Some customers prefer to capture the checkpoint on the same environment on which it is restored to avoid the complexity involved in changing configurations and handling AWS credentials.
Spring built-in support for CRaC
Spring has built-in CRaC support since version 6.1 (and Spring Boot since version 3.2), which means, among other things, that CRaC is integrated into the Spring Lifecycle (more information on this can be found in this Spring Framework post). In the documentation you can find the following section: “When the -Dspring.context.checkpoint=onRefresh JVM system property is set, a checkpoint is created automatically at startup during the LifecycleProcessor.onRefresh phase. After this phase has completed, all non-lazy initialized singletons have been instantiated, and InitializingBean#afterPropertiesSet callbacks have been invoked; but the lifecycle has not started, and the ContextRefreshedEvent has not yet been published.”

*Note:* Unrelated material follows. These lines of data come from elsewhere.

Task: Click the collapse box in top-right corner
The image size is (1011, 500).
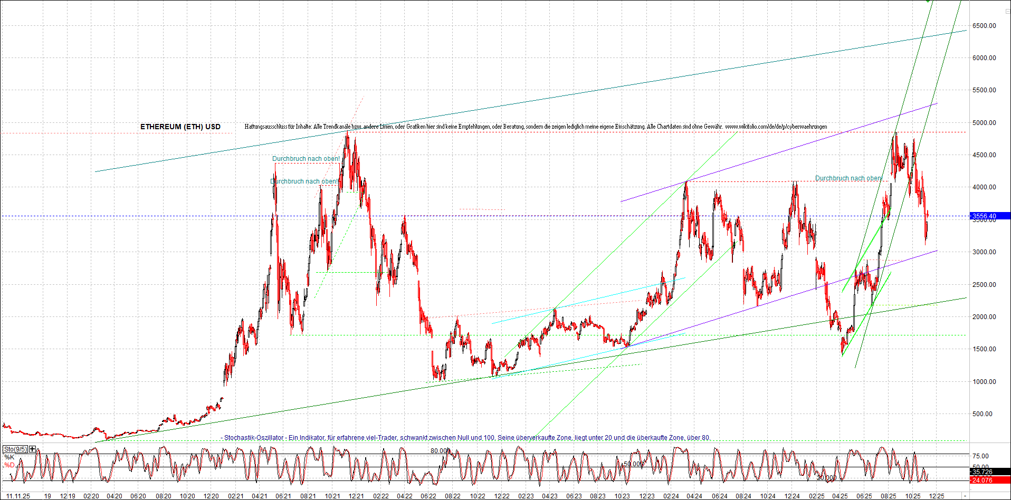Action: (x=1007, y=11)
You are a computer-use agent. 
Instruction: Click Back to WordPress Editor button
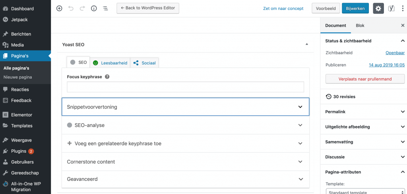(x=148, y=8)
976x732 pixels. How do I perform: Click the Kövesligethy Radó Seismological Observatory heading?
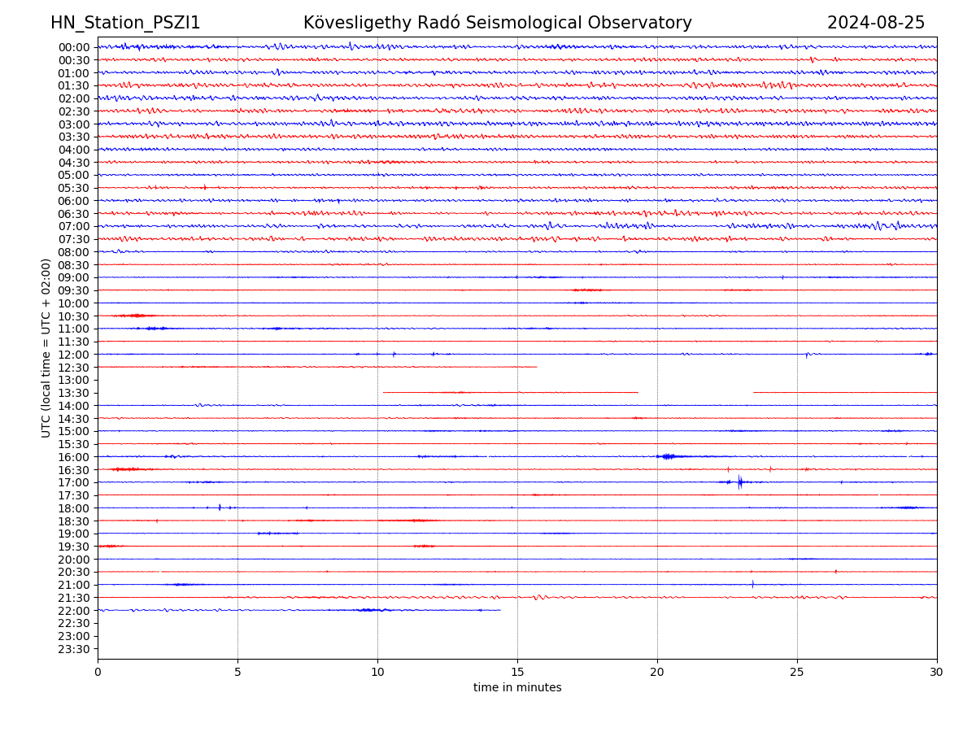click(497, 23)
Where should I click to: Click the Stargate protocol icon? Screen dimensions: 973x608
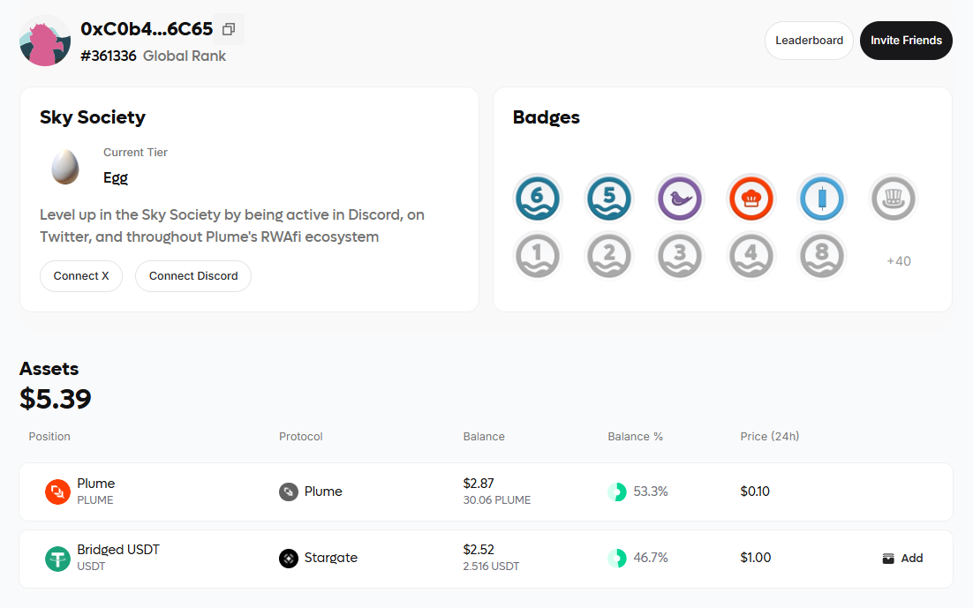pyautogui.click(x=289, y=559)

With this approach, it’s possible to snapshot the framework code but not the application code. Also, we don’t have a fully warmed up JVM that is going to be snapshotted. This means that the startup time is higher compared to the general approach.
The automatic snapshotting process is simpler than the manual one. The Java process is started with the corresponding parameters and after it has finished, a check is made to see whether the files storing the current state are in the file system.
To restore the state and run our app, we can simply use the following:
Externalizing checkpoint files
Some organizations may want to refrain from keeping checkpoint files in the container image, and reasons for that include:
- Reducing the container image size
- Not changing the nature of data stored in Amazon ECR to contain microservices in-memory data, and avoiding revisiting the configured security controls for it
To address these concerns, the following mitigations can be considered:
- Storing the checkpoint files in Amazon EFS, and mounting it in the pod. We observed that restoring the sample Java process takes two seconds when the checkpoint files are stored in Amazon EFS versus 0.3 seconds when the checkpoint files are part of the container image.
- Storing the checkpoint files in Amazon S3, and syncing to the pod filesystem at start-up time. We observed that the sync operations takes six seconds for checkpoint files sized 170 MB on worker nodes of m5.large (a public S3 endpoint was used for this testing).
Figure 2: Sample implementation with different storage backends.
Prerequisites
You will need the following to complete the steps in this post:
An AWS Cloud 9 instance with the following components installed:
- AWS Command Line Interface (AWS CLI) version 2
- The AWS Cloud Development Kit (AWS CDK) version 2.122.0 or higher
- npm version 10.3.0 or higher
- kubectl version 1.28
- git-remote-codecommit
Walkthrough
The first step is to create the infrastructure using an AWS CDK application. All necessary steps to create the infrastructure and build the application can be found in the GitHub-repository.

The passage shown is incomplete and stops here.